Open ckaran opened 1 year ago

ckaran commented 1 year ago

Nothing more than the subject line, I just wanted to say that I love where you're going with this!

I see that you have support for ASTs, but what about concrete syntax trees (CSTs)? I've been toying with the idea of writing a code rewrite engine that can take all my poorly documented code and stub out doc comments using the actual code itself (i.e., parse to a CST, modify the CST, quote it out). I can't just use rust-analyzer for this as I'm eventually going to have to figure out how to handle multiple other languages as well.

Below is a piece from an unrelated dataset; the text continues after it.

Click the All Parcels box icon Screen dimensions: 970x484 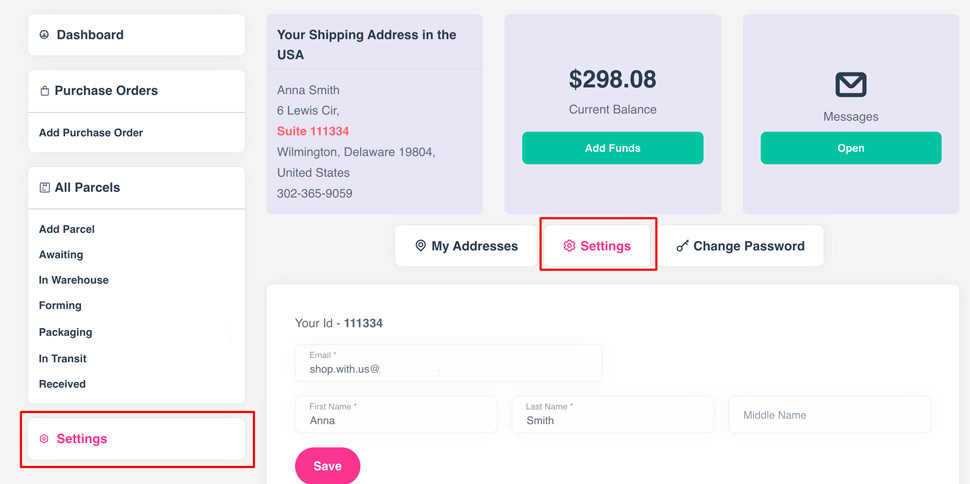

Thank you again for working on this!

H2CO3 commented 1 year ago

Well, Parsel's syntax tree nodes are somewhere between abstract and concrete. Nodes have to include every single subproduction, including individual tokens (terminals) in order to be parsed, and so they are printed as well when ToTokens::to_tokens() is called on a syntax tree node. All the "important" information is thus preserved, but due to how proc_macro2::TokenStream stringifies, this solution is not completely lossless and so whitespace and comments are lost.

As currently standing, you could insert whitespace manually based on the Span information of each syntax tree node, but this doesn't help with comments, and it's probably pretty ugly. I think providing truly, 100% lossless CST nodes would definitely require stepping away from the proc_macro2+syn interface.

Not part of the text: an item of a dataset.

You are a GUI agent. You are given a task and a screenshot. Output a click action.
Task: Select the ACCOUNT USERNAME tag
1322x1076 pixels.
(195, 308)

Yet another question could be: how to parse binary input? That's also not something syn supports. I think the eventual answer will be that we'll have to split up the parsing functionality into several traits, so besides deriving syn::Parse, it would be possible to derive CST and binary parsers as well. An even better solution would be to generalize all of this so that the derived parsers and the helper types (e.g. Punctuated or Maybe) are agnostic of the low-level lexical representation. I'm pretty sure that's a lot of work, but I'm open to eventually generalizing and extending the crate along these dimensions.

ckaran commented 1 year ago

but due to how proc_macro2::TokenStream stringifies, this solution is not completely lossless and so whitespace and comments are lost.

😫

Yet another question could be: how to parse binary input? That's also not something syn supports. I think the eventual answer will be that we'll have to split up the parsing functionality into several traits, so besides deriving syn::Parse, it would be possible to derive CST and binary parsers as well. An even better solution would be to generalize all of this so that the derived parsers and the helper types (e.g. Punctuated or Maybe) are agnostic of the low-level lexical representation. I'm pretty sure that's a lot of work, but I'm open to eventually generalizing and extending the crate along these dimensions.

I like the idea of fully generalized parsers, I can see a lot of different uses for binary parsers, especially if they can be represented by CSTs. The big trick is that you can implement intelligence into the structs and enums themselves that you derive the parser traits on. This can include additional rules that are hard to put into a parser, but easy to check after the inputs have been parsed. E.g., you're parsing a binary format that includes a checksum. The parser will tell you if the message is well-formed, and with the CST you can walk the relevant parts of the information to verify that the checksum holds. Or you can mutate the incoming message in place, calculate a new checksum, and quote it out. Lot's of uses!